Data records:
* * * * *

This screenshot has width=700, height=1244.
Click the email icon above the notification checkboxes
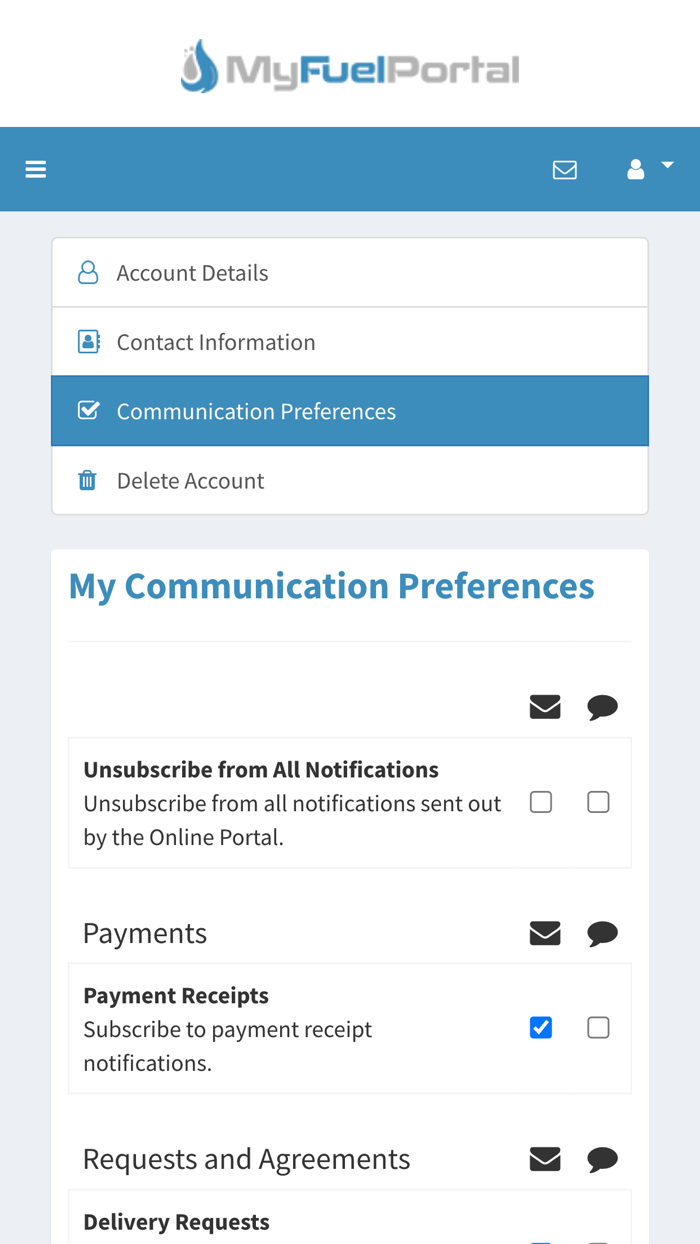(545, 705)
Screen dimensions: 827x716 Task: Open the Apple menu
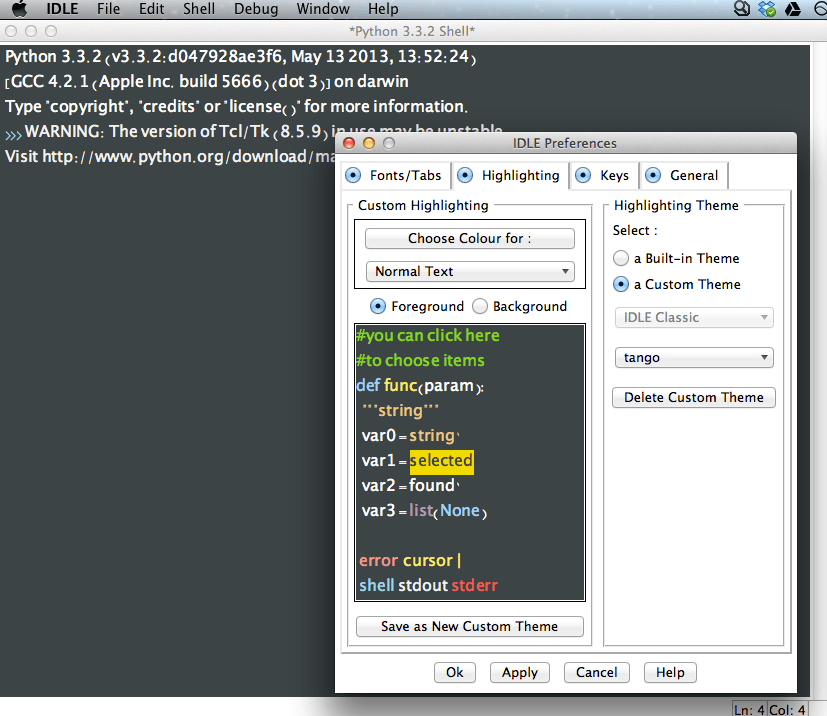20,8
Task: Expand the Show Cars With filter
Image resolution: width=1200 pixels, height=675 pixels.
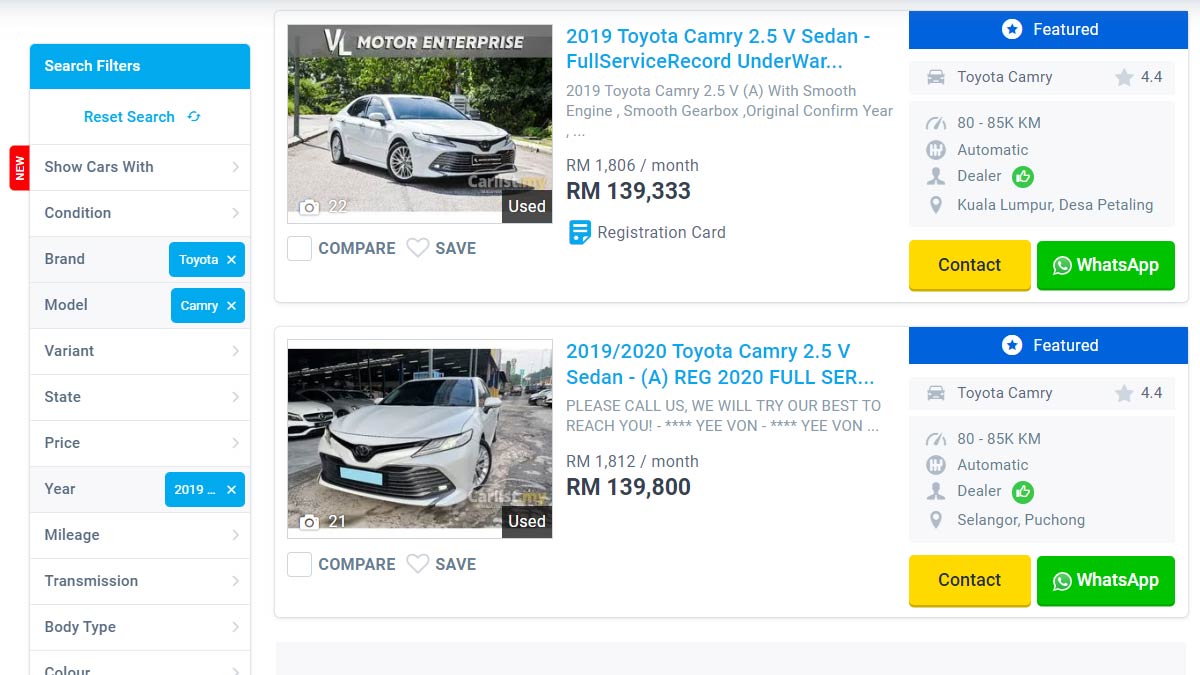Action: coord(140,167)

* * * * *

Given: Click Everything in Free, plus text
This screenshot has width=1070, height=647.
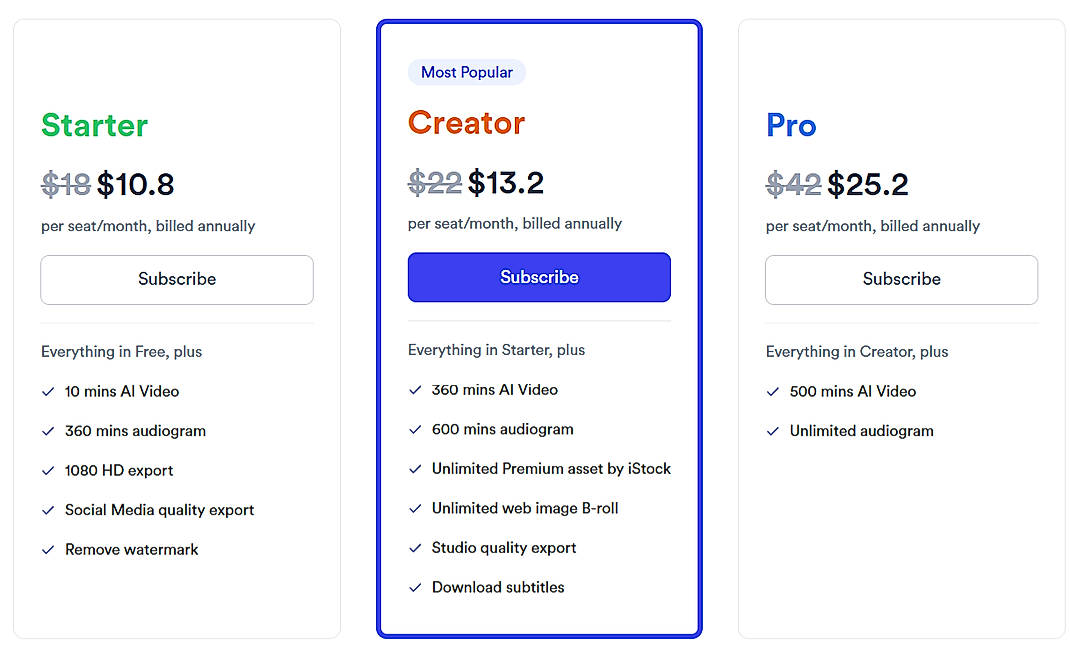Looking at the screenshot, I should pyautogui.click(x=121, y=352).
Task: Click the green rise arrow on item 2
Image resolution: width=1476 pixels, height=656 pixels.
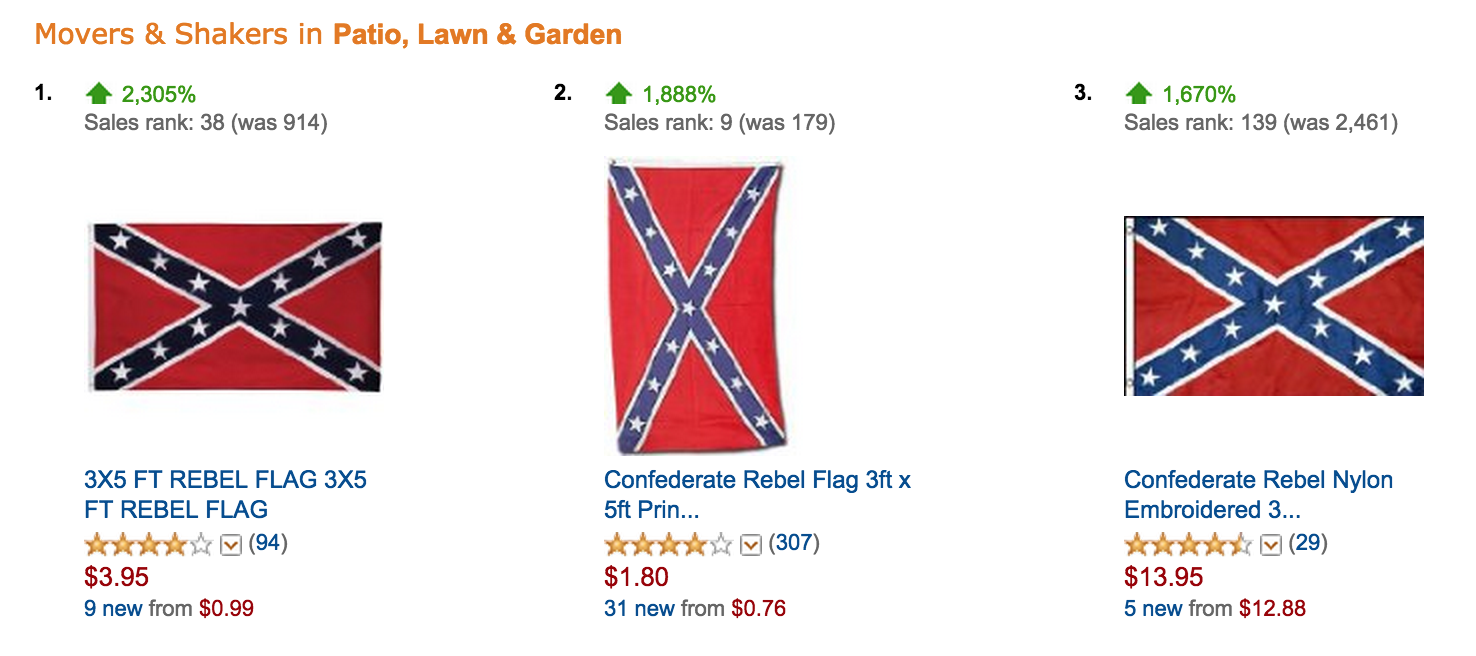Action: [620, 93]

* * * * *

What to work on:
Word for word, repeat the lines above from the one with "This screenshot has width=700, height=1244." through the one with "Task: Expand the Show Cars With filter", and nothing beyond them. Omit the pictures.

Exercise solution:
This screenshot has width=700, height=1244.
Click the email icon above the notification checkboxes
(545, 705)
Screen dimensions: 827x716 Task: Open the Apple menu
20,8
Task: Expand the Show Cars With filter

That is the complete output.